India’s new defense purchase policy that allows non-state local firms to compete for orders from the military is helping the nation’s biggest engineering firm to become more ambitious, Jayant Patil, head of L&T’s defense business, said in an interview. The company is building on its success with a $700 million order for artillery guns in May, unprecedented in size for a local contractor, he said.
Modi’s ‘Make in India’ program to reduce reliance on imports has opened business prospects worth billions of dollars for companies such as Mumbai-based L&T, which were earlier shunned by the government in favor of state-owned and foreign firms. L&T is looking to bid for 1.8 trillion rupees ($28 billion) of orders over the next three years, or almost half of the projects Modi has approved since coming to power in 2014.
“What we have done over the last 30 years is going to get us into the real big league now,” Patil said. “It is going to be a golden goose.”
L&T, which started setting up facilities to make defense equipment 30 years ago, may be benefiting from an early mover advantage in a market that saw the arrival of competitors over the years since. Billionaire Anil Ambani’s warship builder Reliance Defence and Engineering Ltd., and conglomerates including the Tata Group and Mahindra & Mahindra Ltd. are also seeking a slice of the contracts.
But, challenges abound for private contractors in India. The local defense industry remains nascent and the country still depends on foreign manufacturers for sophisticated systems like fighter jets. Although Modi modified the policy, making it mandatory to source locally if the products are available, lack of infrastructure and the military’s preference for imports effectively narrows the share of the market.
“India’s defense industry is probably not yet ready for large scale production in the coming two years because it has yet to ramp up experience and build credibility,” said Nikkie Lu, a Hong Kong-based analyst at Bloomberg Intelligence. “Emerging winners are likely those with deep pockets for bidding and research.”
Shares of L&T have rallied 27 percent this year, outperforming the benchmark S&P BSE Sensex’s 19 percent gains.

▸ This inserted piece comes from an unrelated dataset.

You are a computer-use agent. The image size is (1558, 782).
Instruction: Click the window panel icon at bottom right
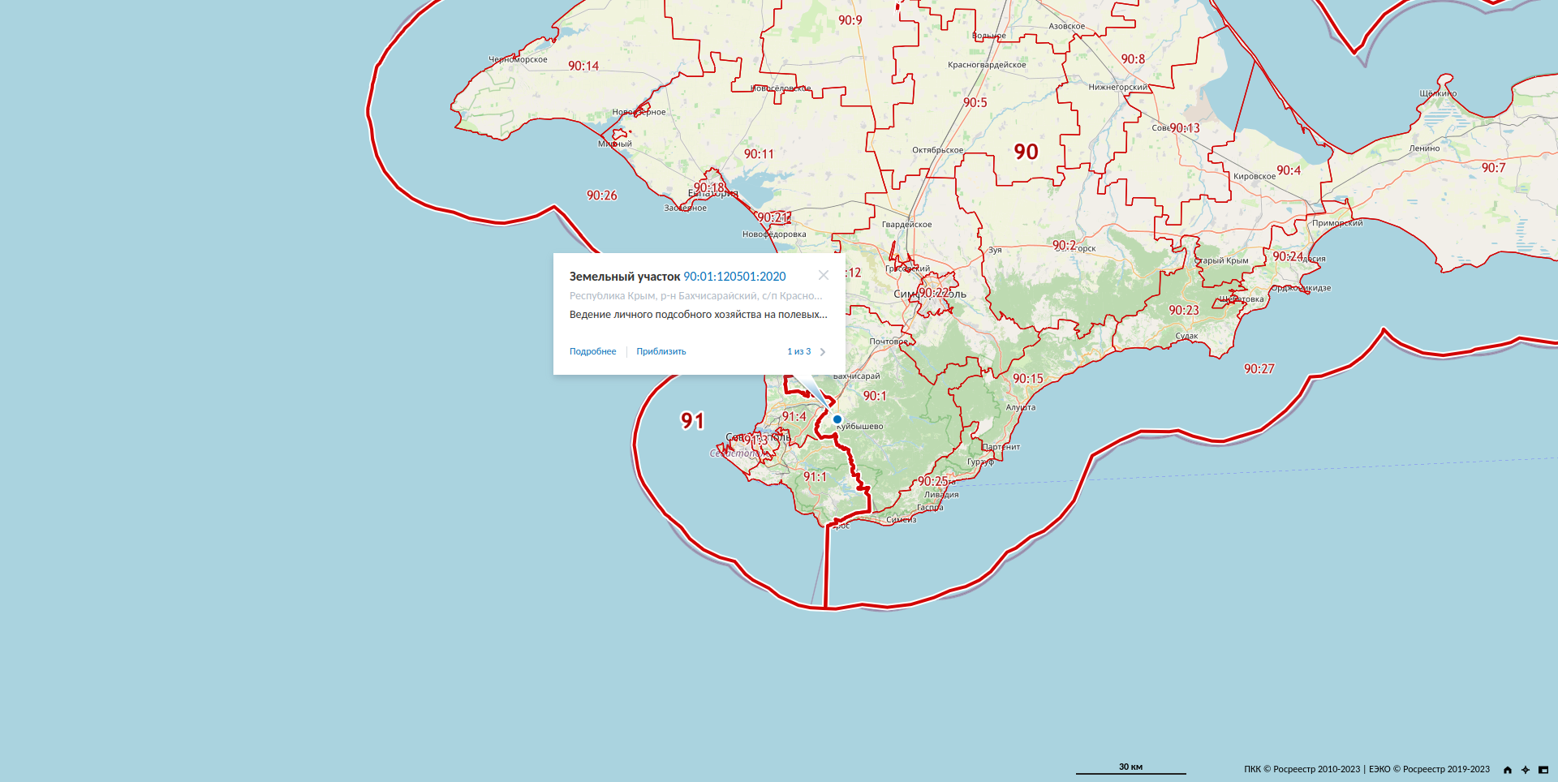click(x=1543, y=770)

They rose 0.85 percent to 1,139.65 rupees Wednesday in Mumbai.
The orders L&T is chasing include one for warships worth $7 billion, possibly within a year, one for submarines worth $8 billion and another for guns worth $780 million in the next two years, according to Patil.
“Now the government trusts the private sector to do defense business,” Patil said in New Delhi on Aug. 25. “This is unprecedented.”
The contracts L&T is competing for are part of a wider spending plan by Modi, who is racing to upgrade India’s defense preparedness amid simmering tensions with neighbors Pakistan and China. His administration is planning to spend $250 billion by 2025 on defense hardware, including jet planes, naval ships and drones.
Getting local manufacturers on board is also a priority to help shed India’s tag as the world’s largest defense importer. India has topped the Stockholm International Peace Research Institute’s list of the largest defense importers for the last seven years. About 60 percent of its defense purchases are imports.
L&T has so far invested as much as 80 billion rupees building nine defense plants across the country. It will partner with South Korea’s Hanwah Techwin Co. to make the artillery guns.
While the company doesn’t disclose individual order book for its defense business, revenue from the business will probably triple in the next four to five years, while doubling its contribution to the consolidated revenue of the company, Patil said.
“There’s a gap between what we can do and what we have in hand today," Patil said. “But there’s a sizable amount of push towards indigenous ordering.”